* [Provided records]
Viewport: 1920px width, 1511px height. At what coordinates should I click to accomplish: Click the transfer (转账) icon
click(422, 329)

==

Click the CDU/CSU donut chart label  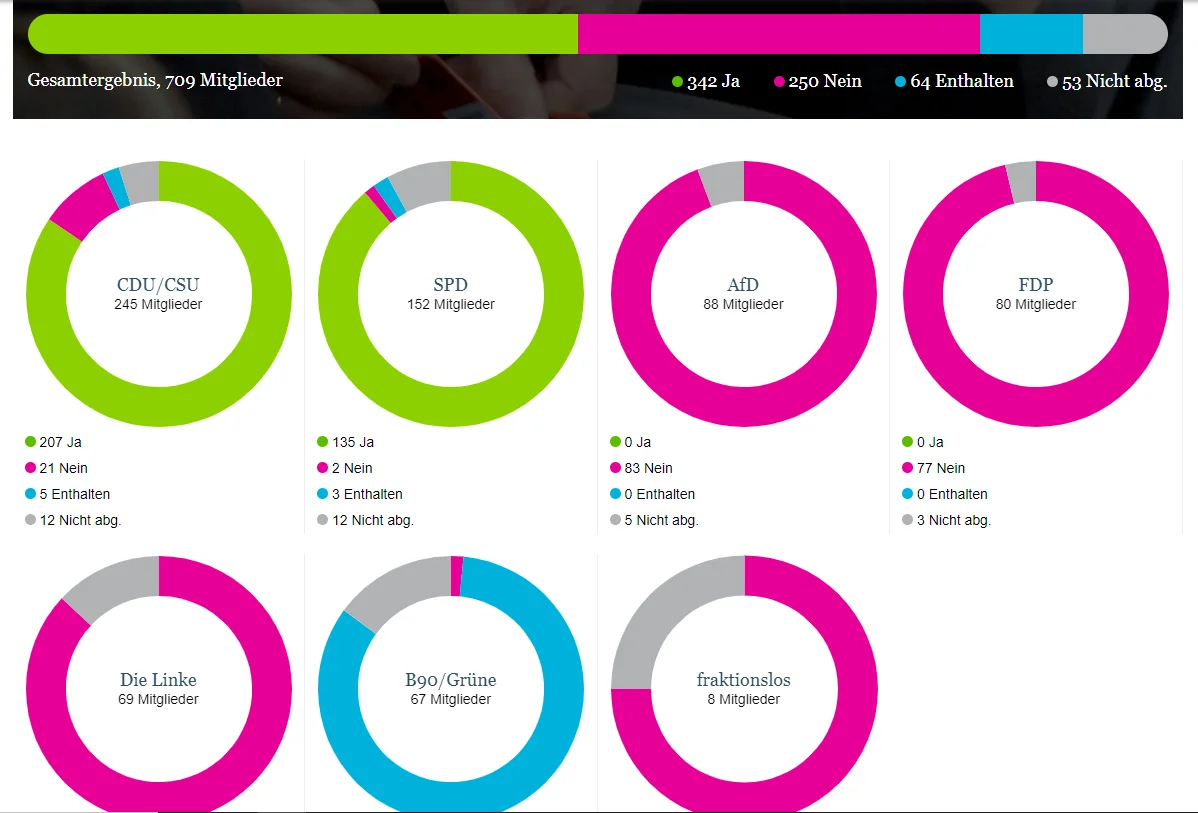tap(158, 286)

--

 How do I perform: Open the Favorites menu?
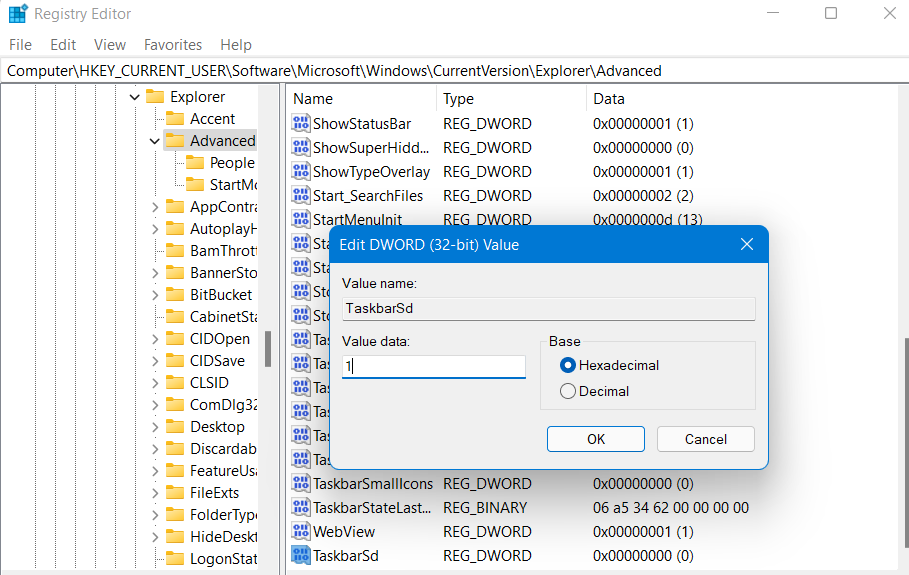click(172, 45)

* [The request] Format the lines from the one containing "Viewport: 1920px width, 1511px" up to and including the one containing "click(422, 329)" as a Markdown table. Use the columns Row and Line, and leave out any blank lines.

* [Exercise output]
| Row | Line |
|---|---|
| 1 | Viewport: 1920px width, 1511px height. At what coordinates should I click to accomplish: Click the transfer (转账) icon |
| 2 | click(422, 329) |